Maple has never publicly disclosed its financial details but leaked documents obtained by Recode last December indicated the startup was doing poorly. It lost $9 million in 2015 and expected to lose another $16 million in 2016, on revenue of $2.7 million and $40 million, respectively. The 2016 forecast, made in a presentation to investors around that March, also assumed Maple would expand throughout the Northeast during the year. Maple, which launched in Manhattan’s Financial District, told investors it would operate 17 Northeast hubs and deliver 3.1 million meals in the region in 2016, for $40 million in gross revenue. As of this month, Maple had yet to expand its service beyond Manhattan neighborhoods south of 59th Street.
The bulk of those losses came from food and labor. In 2015, Maple’s food costs slightly exceeded 60% of gross revenue, according to the documents obtained by Recode. “Hub level” labor costs were 66% of gross revenue. The typical restaurant aims to spend 60% of revenue on food and labor costs combined, according to industry research firm Technomic.
Unlike many restaurants that pay a tipped minimum wage, or food delivery startups that hire workers as independent contractors to avoid providing benefits or a guaranteed minimum wage, Maple tried to treat its couriers well. It hired them as employees and paid $12 to $14 an hour, plus a flat bonus on each delivery. It also offered health care.
“Part of what made it really challenging and really one of the things we ran into that was difficult was it’s a very competitive industry, and frankly people in the industry treat the workers like shit,” a person familiar with Maple’s business told Quartz. “They tried to structure what should have been a food group as a tech company,” the person added. ”It’s a different kind of business than a lot of these people are used to investing in.”

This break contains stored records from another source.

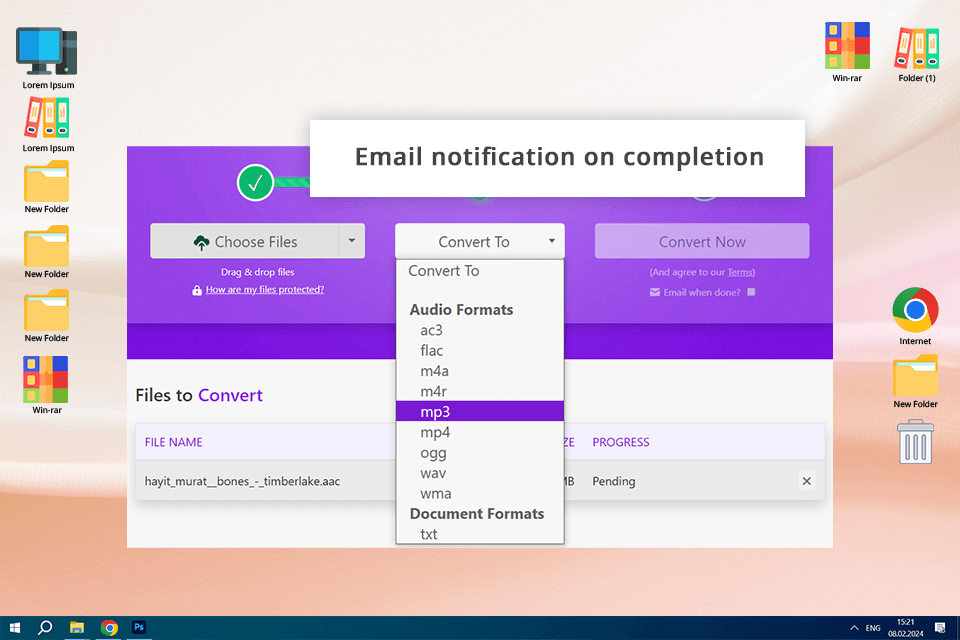Click the Windows search magnifier icon

[45, 628]
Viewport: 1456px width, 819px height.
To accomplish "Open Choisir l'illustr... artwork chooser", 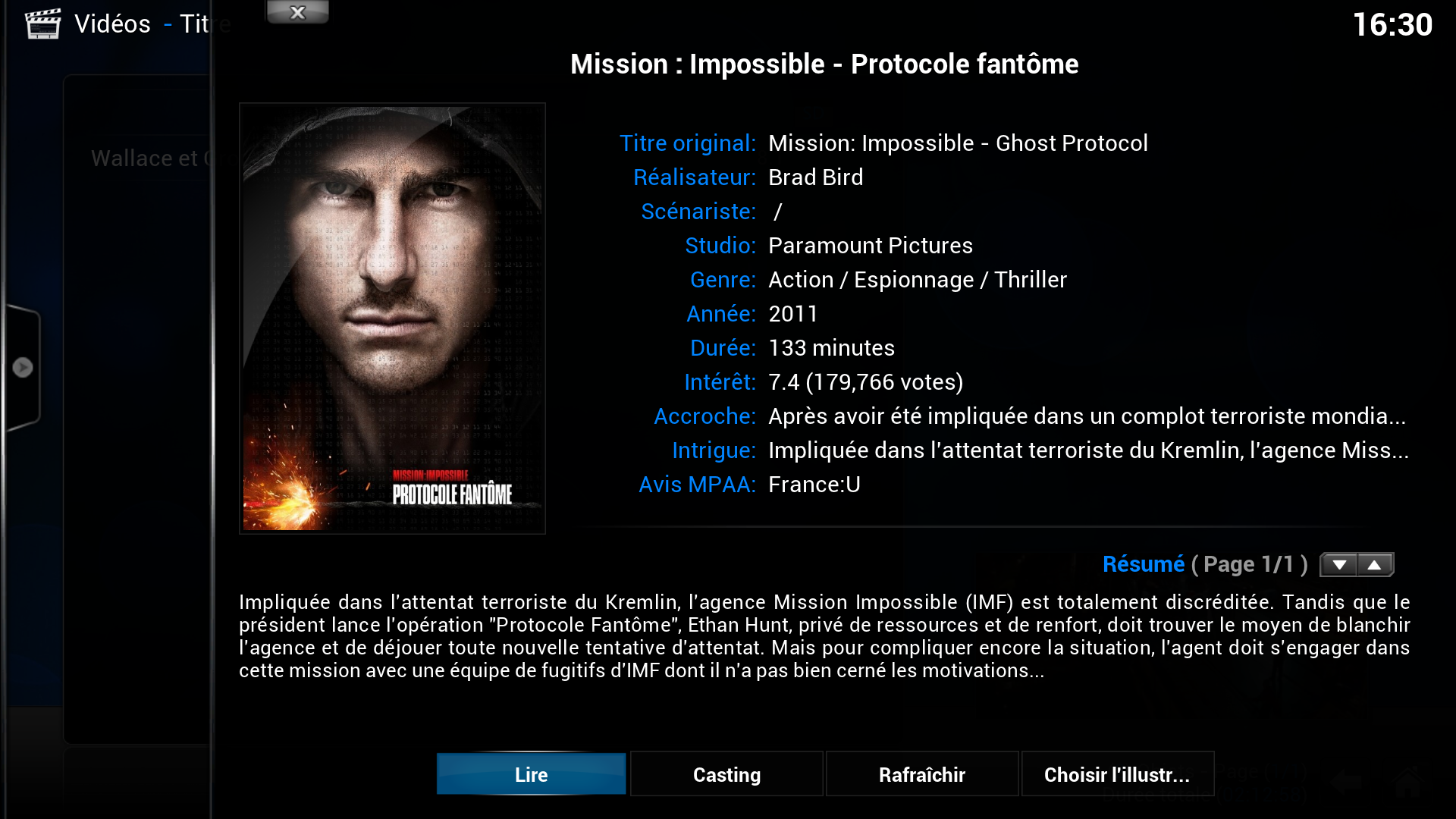I will (x=1117, y=774).
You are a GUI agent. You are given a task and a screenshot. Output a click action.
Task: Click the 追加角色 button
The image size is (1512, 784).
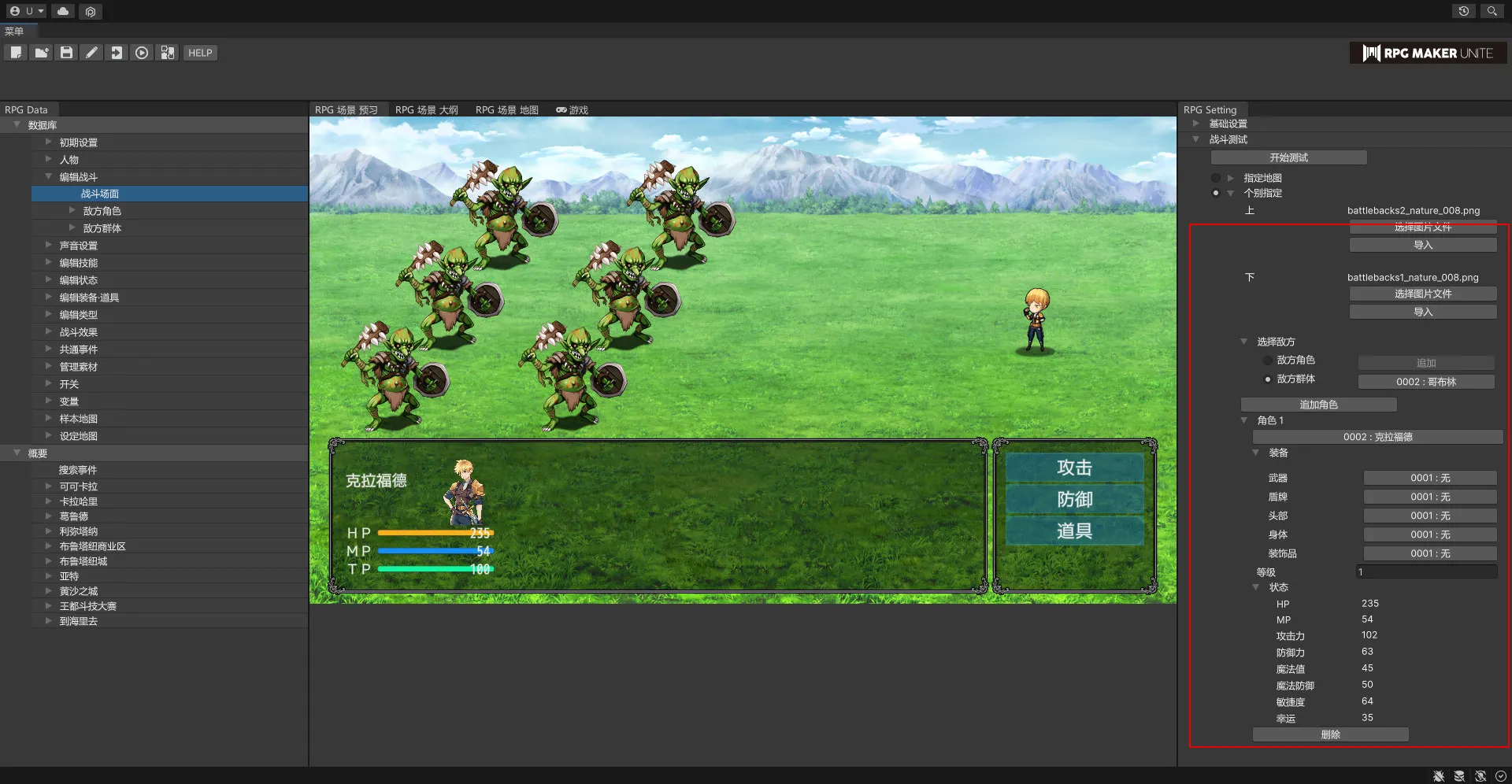(1318, 405)
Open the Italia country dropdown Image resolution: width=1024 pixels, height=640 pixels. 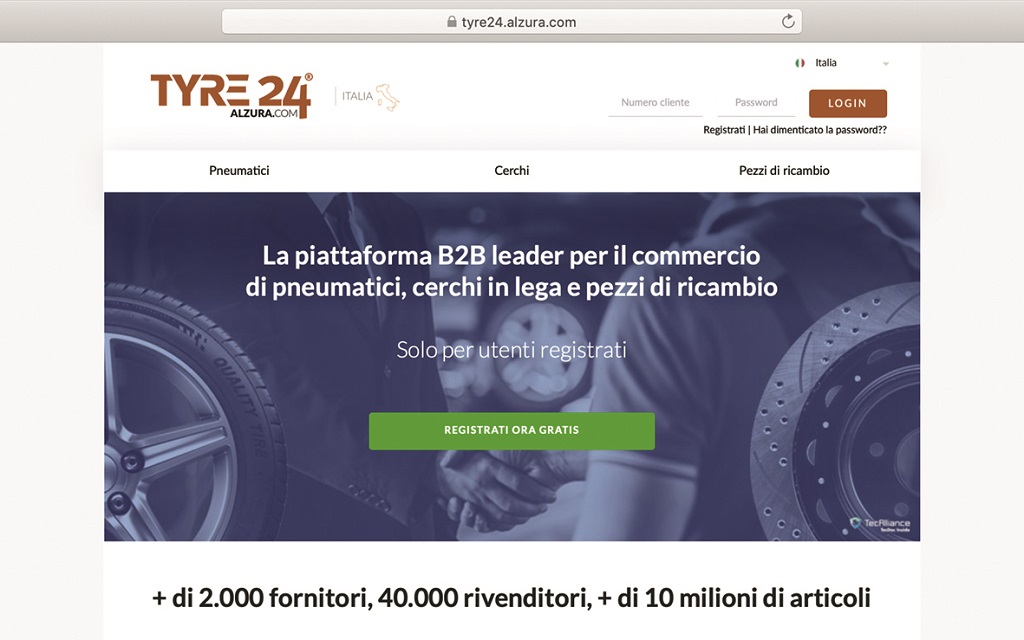[842, 63]
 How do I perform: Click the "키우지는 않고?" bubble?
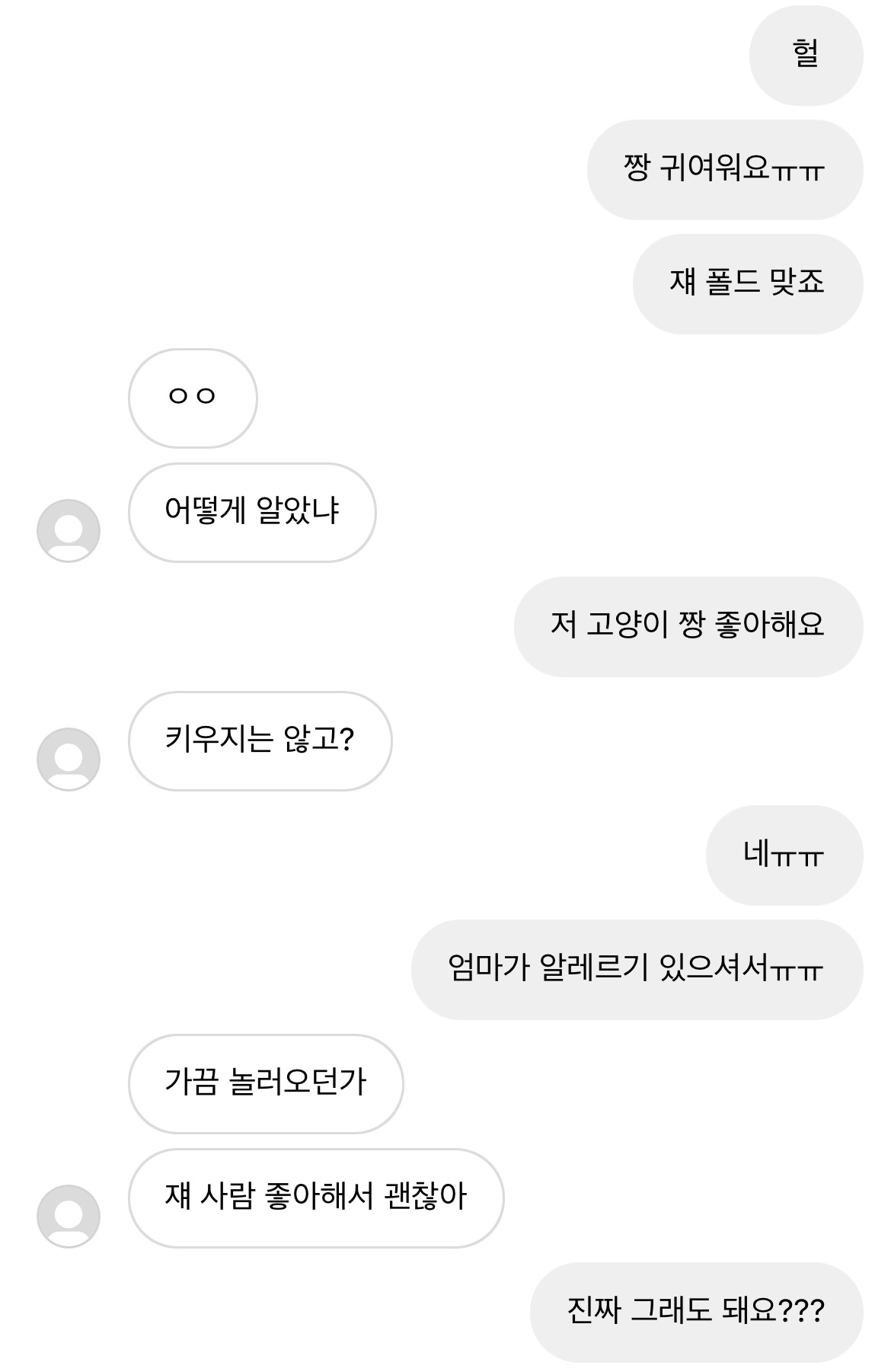click(260, 740)
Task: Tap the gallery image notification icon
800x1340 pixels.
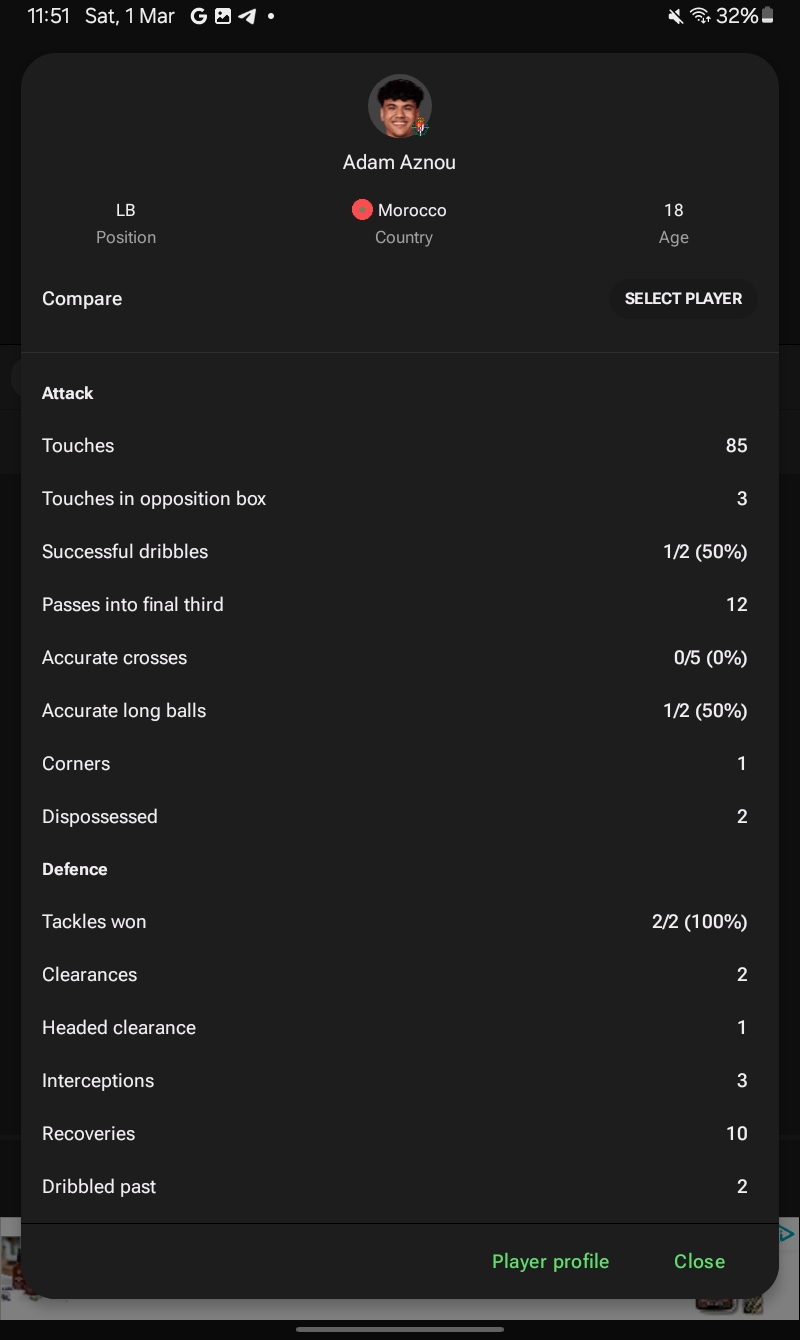Action: pos(223,16)
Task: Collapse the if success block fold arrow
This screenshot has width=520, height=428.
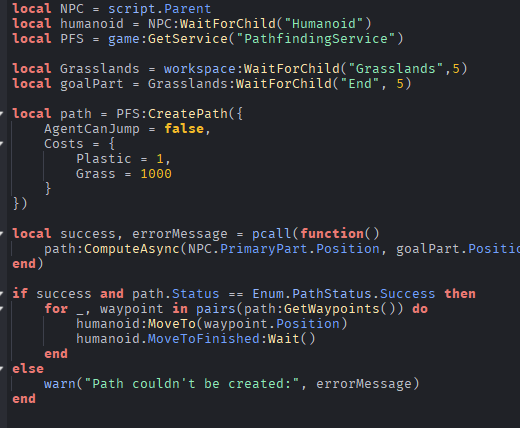Action: click(2, 294)
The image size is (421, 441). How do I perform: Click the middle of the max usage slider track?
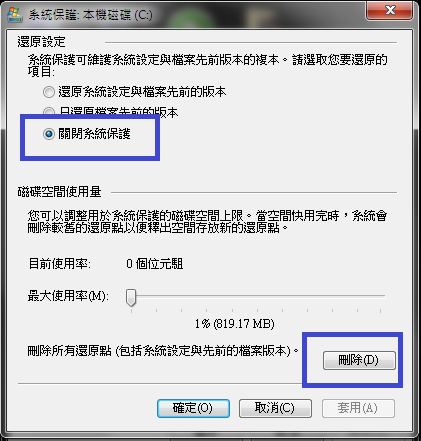pos(256,296)
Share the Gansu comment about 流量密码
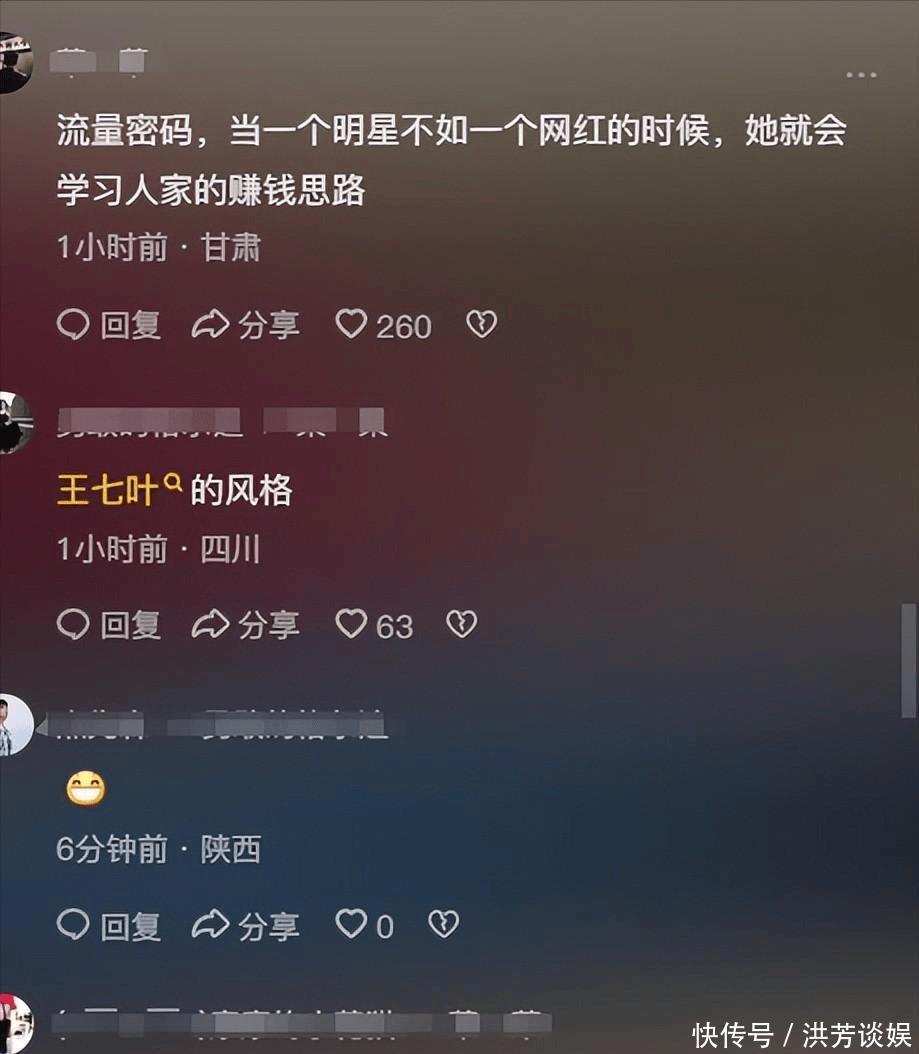This screenshot has width=919, height=1054. [245, 325]
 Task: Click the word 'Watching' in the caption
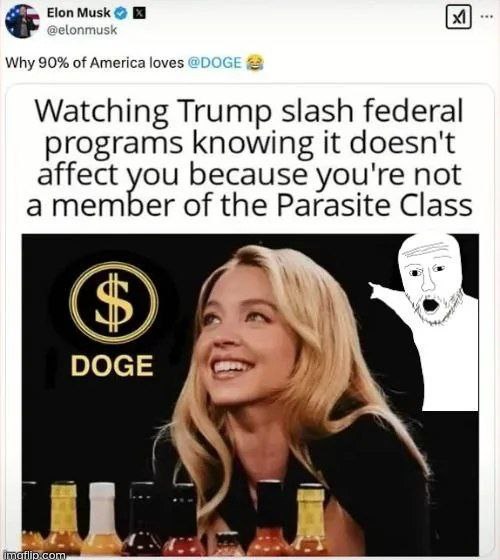[101, 111]
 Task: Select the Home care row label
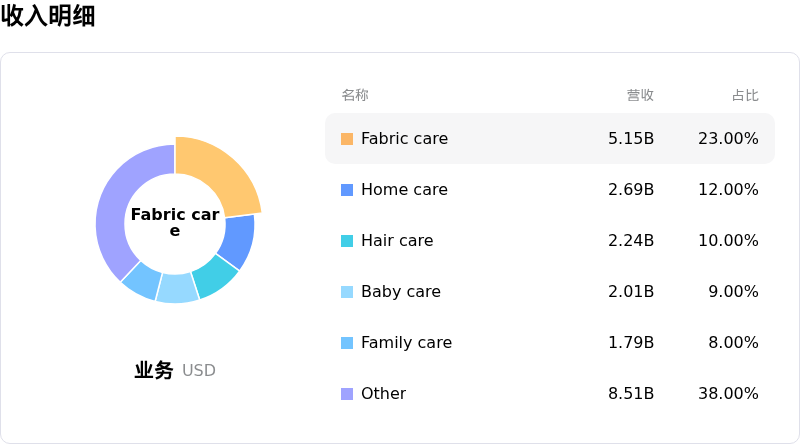pos(404,190)
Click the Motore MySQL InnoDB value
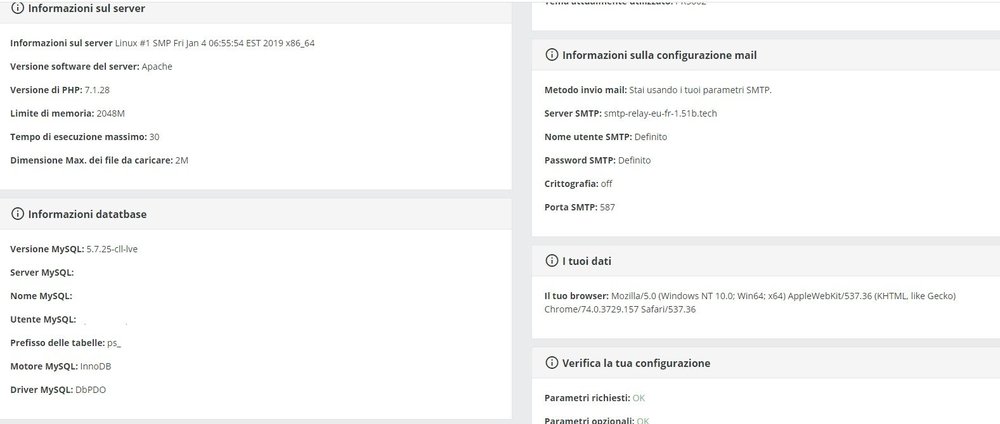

In May 2016 Chang launched a direct competitor to Maple, Ando. Late last year, Maple added a $1.95 delivery fee to each order. It also stopped including sales tax in its pricing. Officially, menu prices didn’t change, but orders that once cost a flat $11 or $12 began to ring up closer to $14 or $15. By then sales had trended lower steadily for almost nine months, according to data from Second Measure.
Venture-capital funding to food delivery startups had also dried up. Investors gave $1 billion to startups that deliver prepared meals in all of 2016; the year before, they awarded $1.5 billion in the fourth quarter alone.
At Maple, the free sugar cookies disappeared soon after.